> _INSTRUCTIONS FOR THE TASK_
Format the material as a JSON list of strings, one string per line, starting with the line containing "Where should I" and continuing through the end of the material. Skip blank lines and leave the pictures out.

— Begin DATASET ENTRIES —

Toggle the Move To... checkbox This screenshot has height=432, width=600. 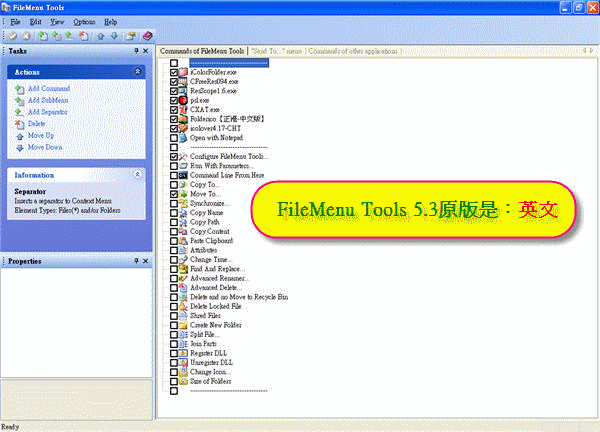coord(174,194)
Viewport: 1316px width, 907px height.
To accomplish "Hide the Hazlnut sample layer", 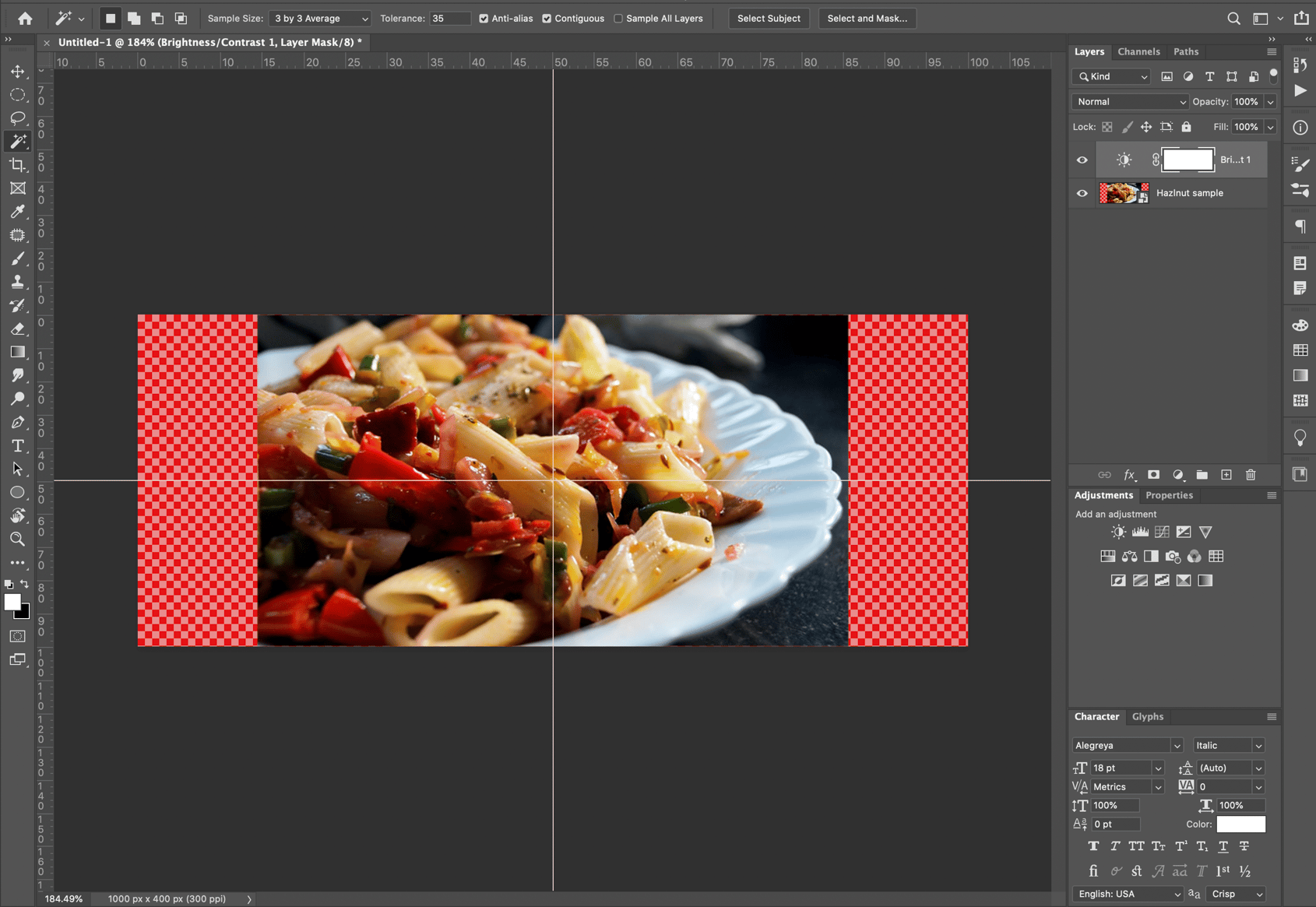I will click(1082, 193).
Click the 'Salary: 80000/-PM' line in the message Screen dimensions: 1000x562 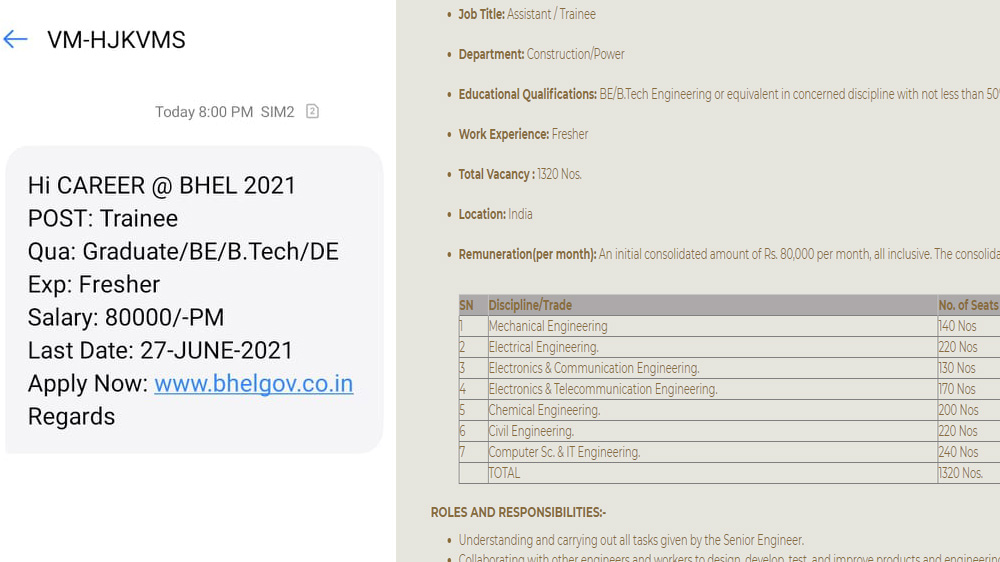coord(126,318)
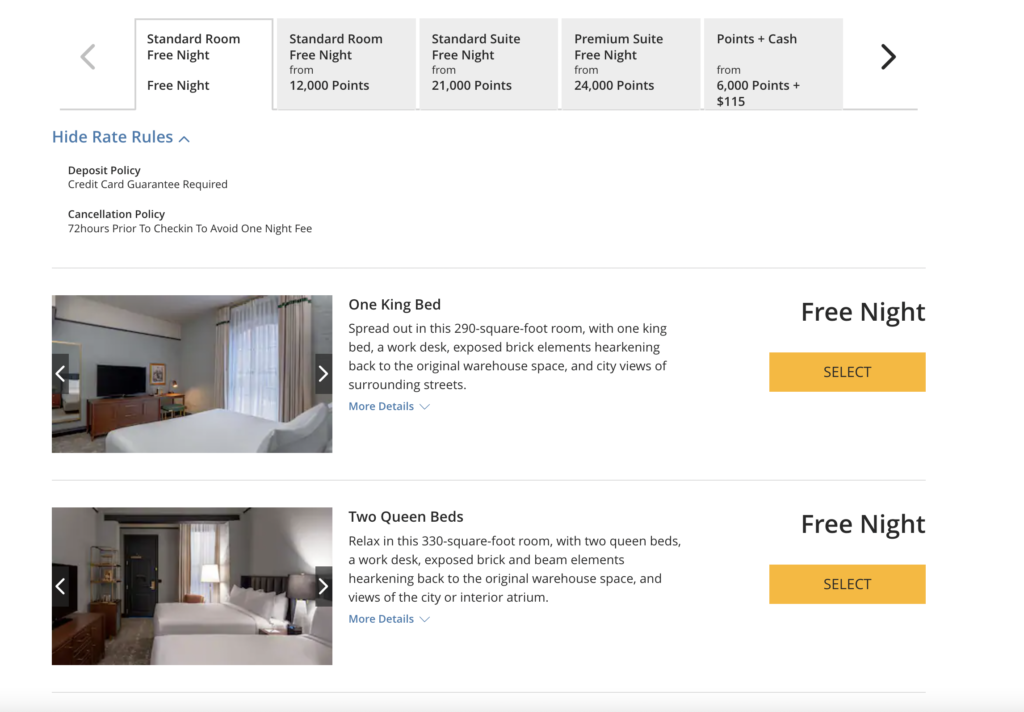The image size is (1024, 712).
Task: View next image of Two Queen Beds room
Action: pos(322,586)
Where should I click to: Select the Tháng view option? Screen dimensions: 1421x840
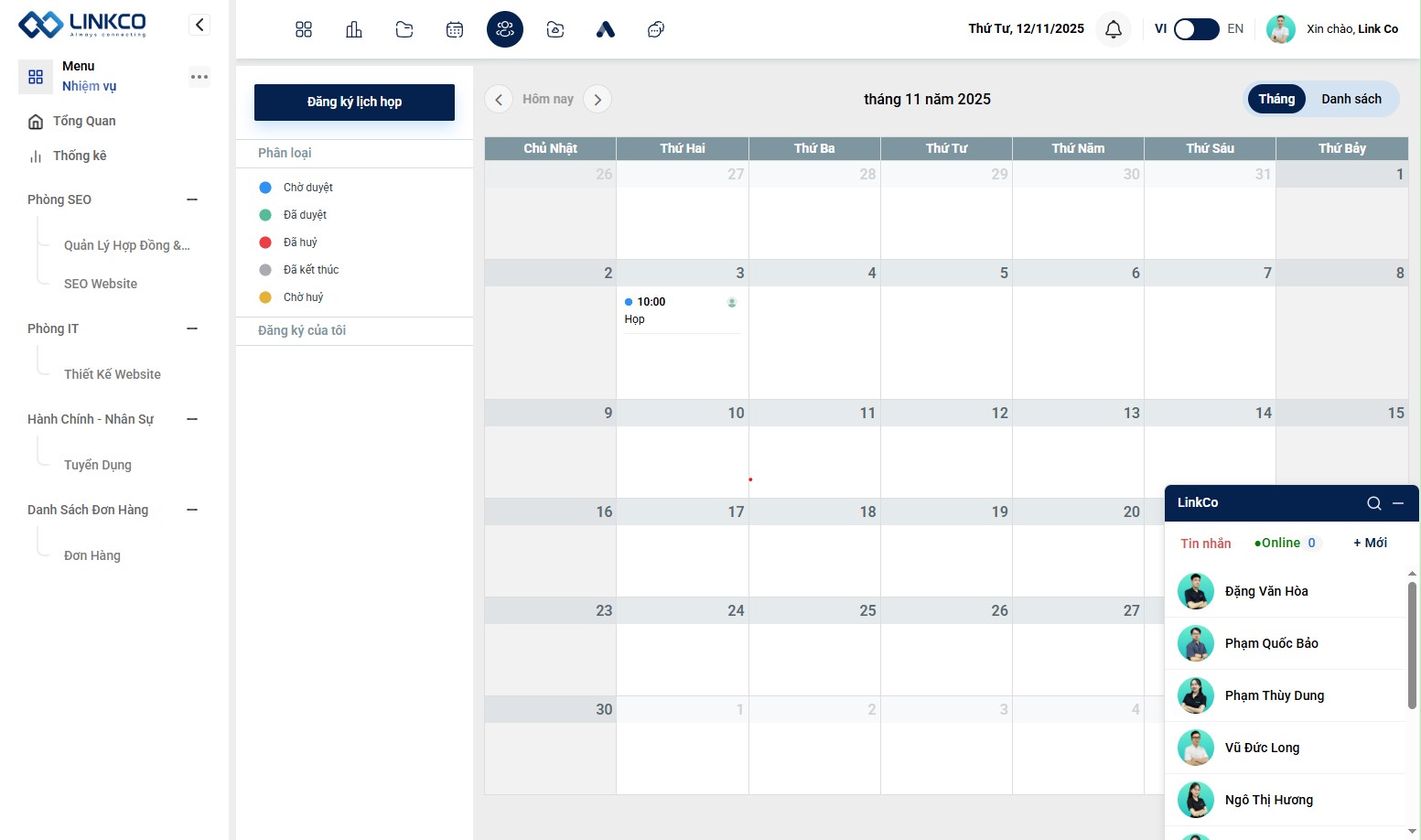[x=1276, y=99]

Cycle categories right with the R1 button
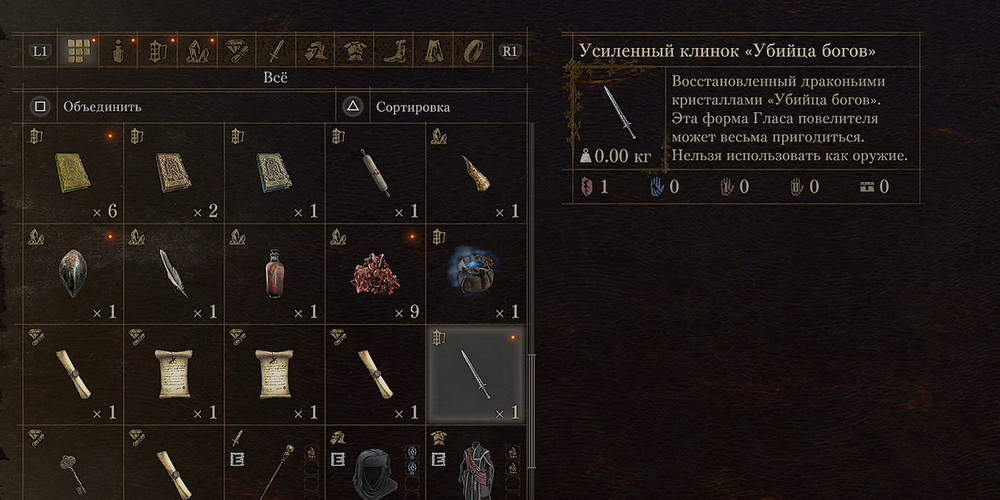pos(510,52)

— End DATASET ENTRIES —

> _TASK RESULT_
[
  "Where should I click to: Select the Tháng view option? Screen dimensions: 1421x840",
  "[x=1276, y=99]",
  "Cycle categories right with the R1 button",
  "pos(510,52)"
]